Pixel coordinate grounding data
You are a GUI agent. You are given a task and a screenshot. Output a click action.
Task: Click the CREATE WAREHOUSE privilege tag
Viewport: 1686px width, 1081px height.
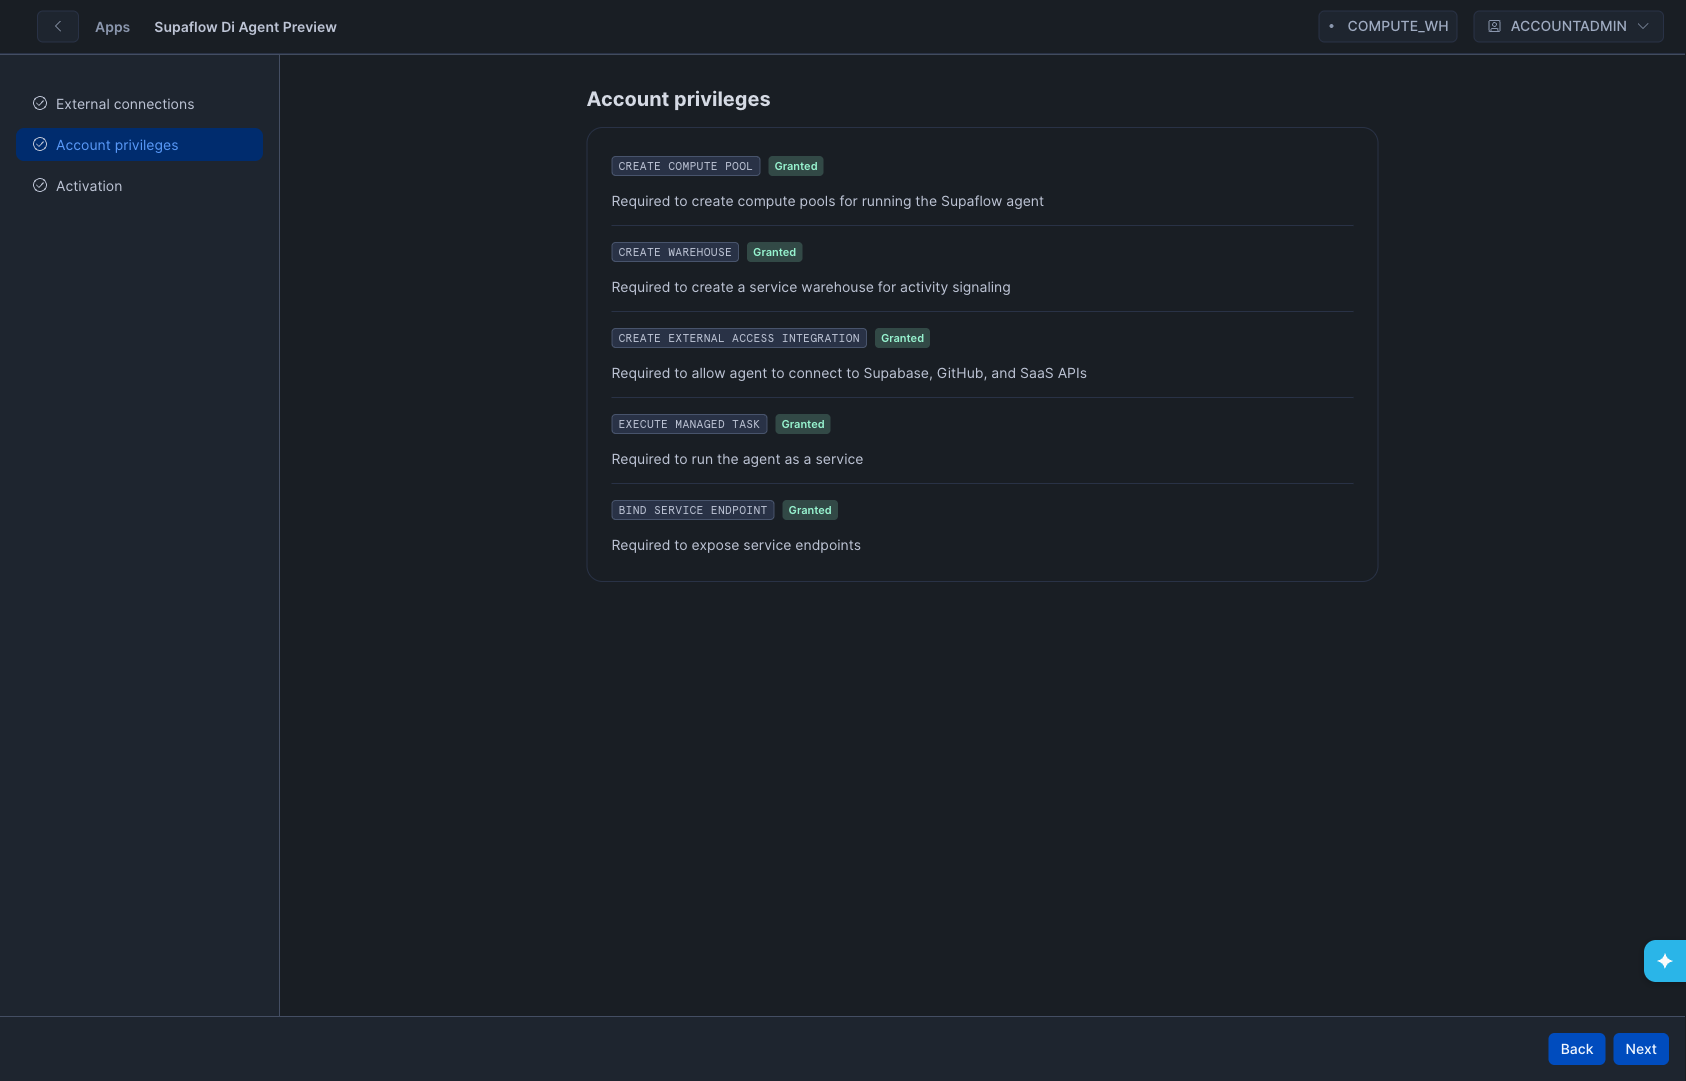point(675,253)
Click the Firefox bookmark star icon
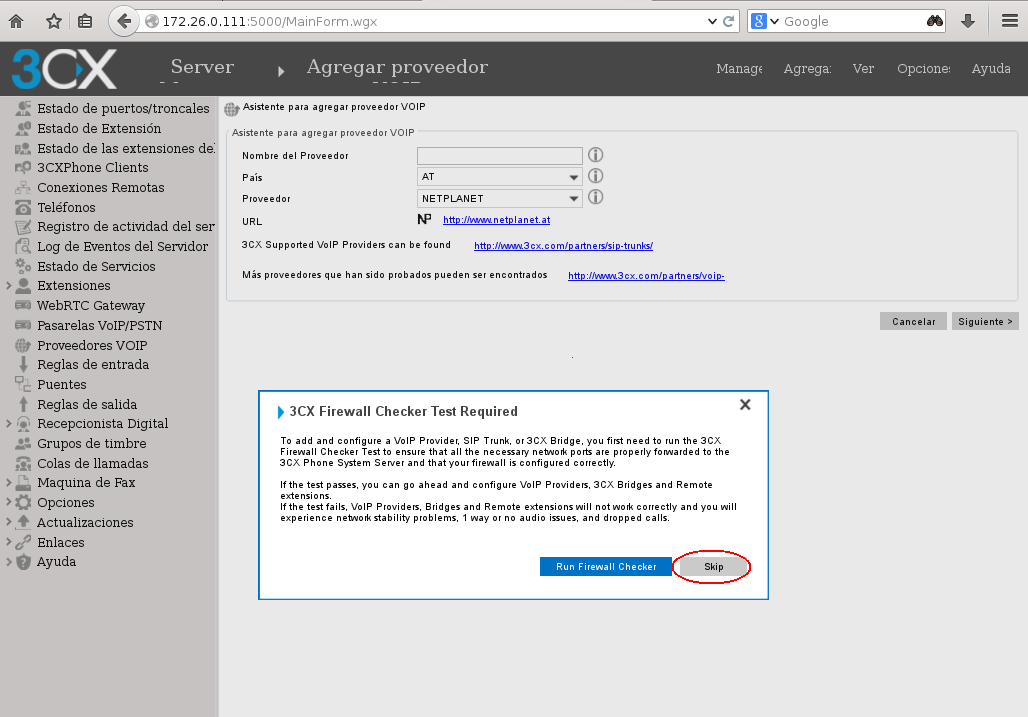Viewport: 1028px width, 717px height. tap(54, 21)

* _ASSIGNED TASK_: Reproduce word for word the lines from the one containing "Task: Click the" through the end of the data, both ends kept. Drop the pictures.

* _EXERCISE OUTPUT_:
Task: Click the CREATE WAREHOUSE privilege tag
Viewport: 1686px width, 1081px height.
point(675,253)
Click the Firefox bookmark star icon
Viewport: 1028px width, 717px height. tap(54, 21)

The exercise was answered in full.